2016-09-09 09:43:00  作者:林存光  来源:中国孔子网

  5.生命感通,万物一体。

  “天地之大德曰生”,得天地之化育,故万物生生不息,而人处其中,究竟应占一种什么样的地位?如何正确而恰当地看待人类在宇宙中的位置?可以说这是一个不易回答的问题,在中国思想传统中也存在着各种不同的天人关系话语模式及其关于人和宇宙的观点与看法,但其中占据主流的则是以儒、道两家为代表而强调天人合德、天人合一的思想观点,他们“都假定自然界与人类社会有着共同的原则,人们通过体察自然便能洞悉人事”[ [美]艾兰:《水之道与德之端——中国早期哲学思想的本喻》(增订版),北京,商务印书馆,2010年版,第13页。]。但道家对于人类在宇宙中的位置以及人类在其中的自我形象的定位主要是消极性的,强调人类应因循效法、消极顺应自然天道,或者过一种法天贵真、回归自然而与万物完全融为一体的生活,人类不应该心存任何超越于万物之上的僭妄的念头和想法。与之不同,儒家则将人类置于宇宙的中心地位和优异位置,赋予人类自身一种参赞天地之化育的积极能动性的可贵形象。与上文一样,我在此同样将重点阐述儒家意义上的这一人类自我形象和与之密切相关的儒家的仁道情怀及其人文精神含义。

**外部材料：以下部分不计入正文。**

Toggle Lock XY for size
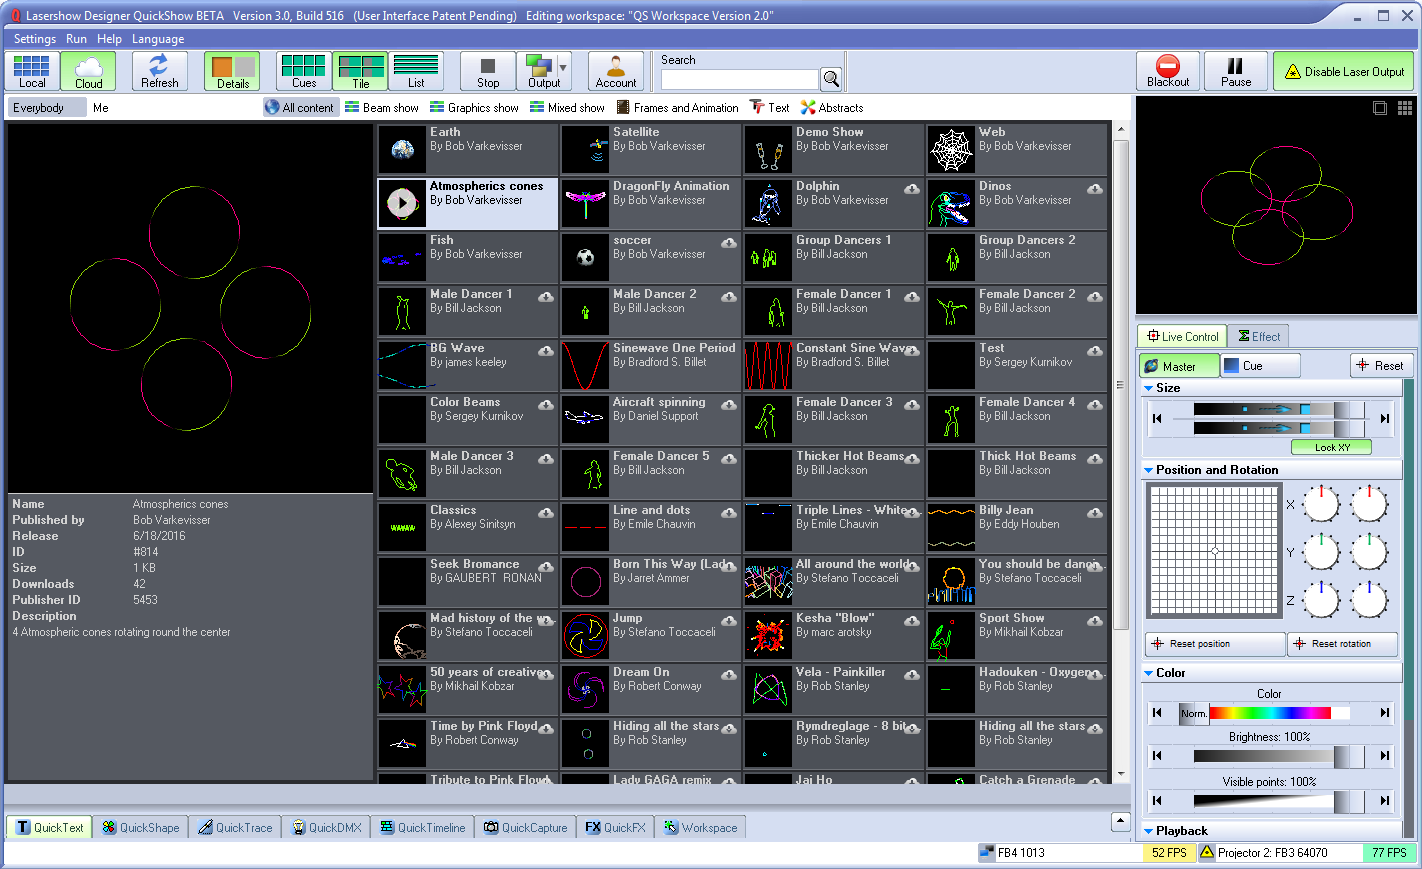This screenshot has width=1422, height=869. click(1331, 447)
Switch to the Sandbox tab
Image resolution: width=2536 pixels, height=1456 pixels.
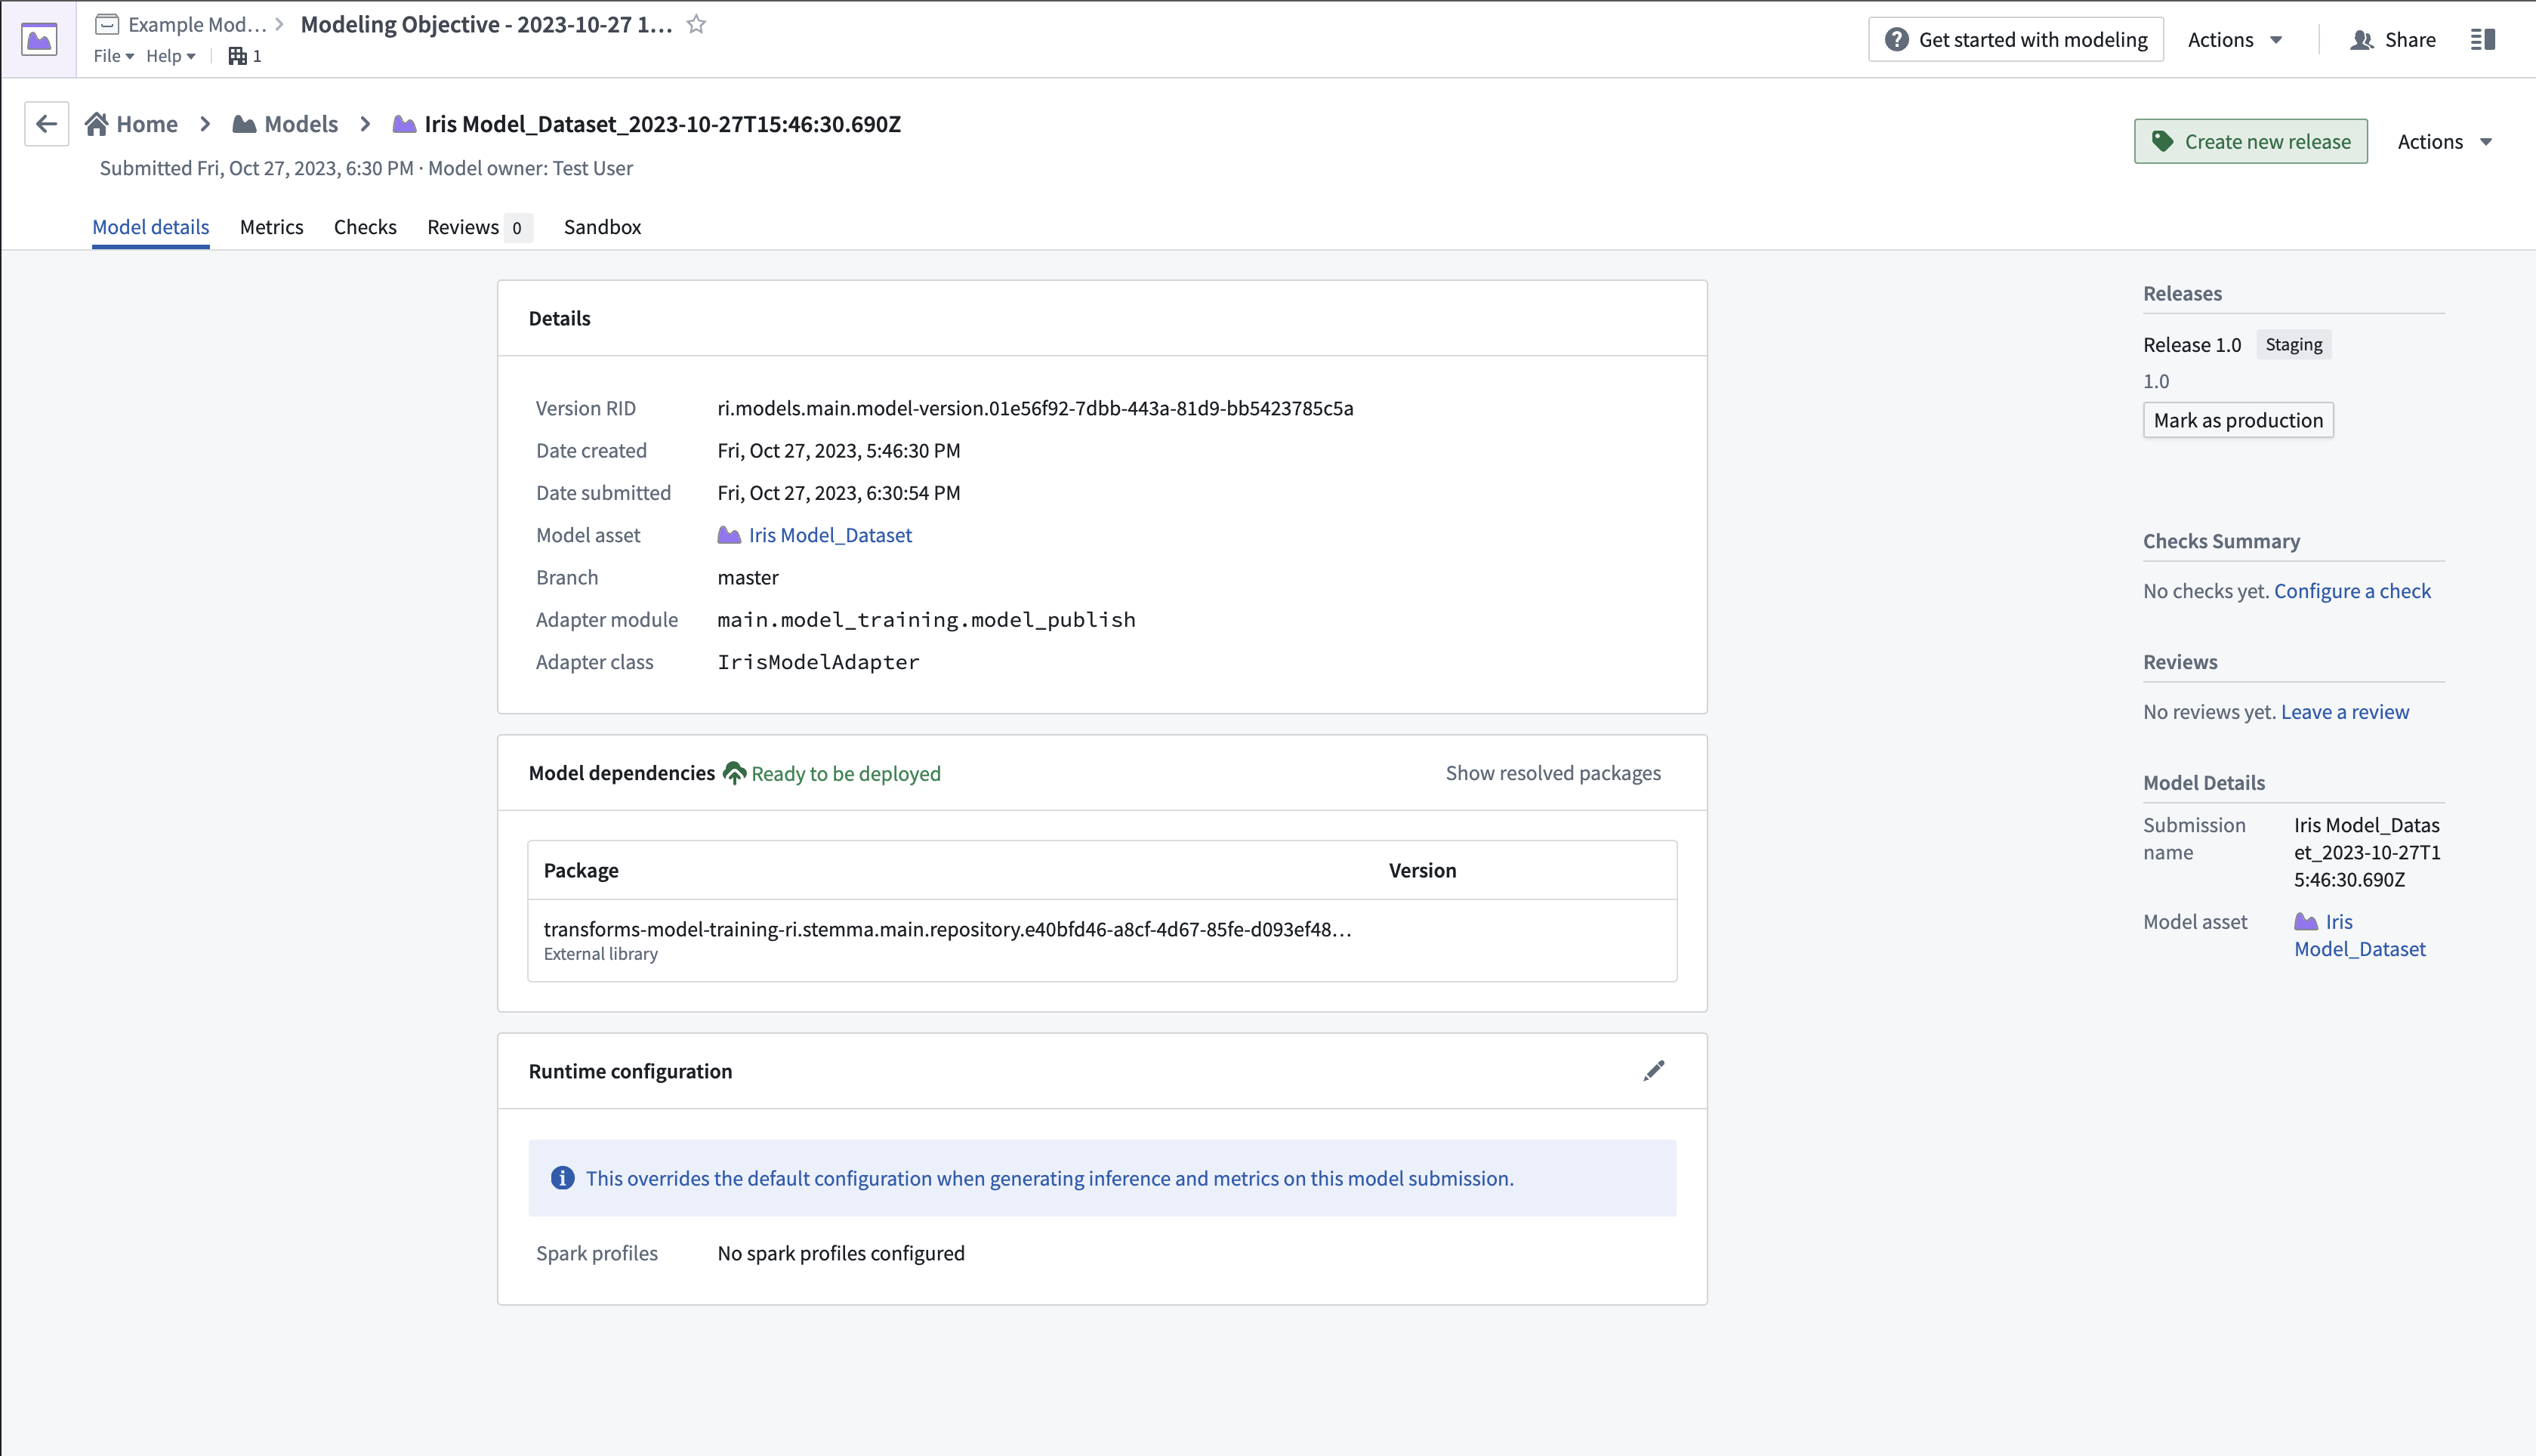(602, 227)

  在儒家看来,在天地生生不息、化育万物的过程中,人类乃是天地所创生万物中最为可贵、最为聪明灵秀的高级生命形态,如子曰:“天地之性(生),人为贵。”(《孝经·圣治章第九》)郭店楚简《语丛一》亦曰:“天生百物,人为贵。” 《礼记·礼运》篇则曰:“人者,其天地之德,阴阳之交,鬼神之会,五行之秀气也。……故人者,天地之心也,五行之端也,食味、别声、被色而生者也。”将人视为“天地之心”、“万物之灵”或“最为天下贵”者(《荀子·王制》),这可以说是早期儒家所持有的最为典型的人类观念,这一观念在中国历史上同样产生了最为深远而广泛的影响。那么,这究竟意味着什么呢?这是否代表了早期中国的一种人类中心主义的人类观呢?如果说是的话,它也只是一种天人亲和型的弱人类中心主义,而非天人对立型的强人类中心主义。所谓的天地之心、万物之灵,或者荀子所谓的“最为天下贵”,事实上是要凸显和挺立人类基于其超越万物之表的卓越的灵秀意识或心智能力之上的道德主体性及其能够积极参赞天地化育的责任意识。一方面,在万物之中,唯有人以其卓越的灵秀意识或心智能力能够领悟和体认天地之道,并能够通过积极地取象效法的方式将之创造性地运用于人类自身的文明化的生活规划,譬如古圣先王“仰则观象于天,俯则观法于地”(《易传·系辞下》),“备物致用,立成器以为天下利”(《易传·系辞上》),或者是上本于天,下效于地,承天之道,制礼作乐,以修治人情(《礼记·礼运》)。另一方面,人类除了必须本着天地之道来维护自身的生存之外,还必须以至诚之心充分发挥人类自我的本性,乃至充分发挥万物的本性以赞助天地化育万物而与天地相参(《中庸》)。要言之,正因为人类是“万物之灵”,所以人类对万物负有责任;正因为人类是“天地之心”,所以人类在取象效法“天地之道”来满足和提升人类自身生活需求的同时,还必须担负起参赞天地、化育万物的神圣职责。这种与天地相参的道德主体性及对万物的责任意识,也可以说正是儒家“显诸仁,藏诸用”(《易传·系辞上》)的仁道理念所必然蕴涵着的一种深刻的生态学含义。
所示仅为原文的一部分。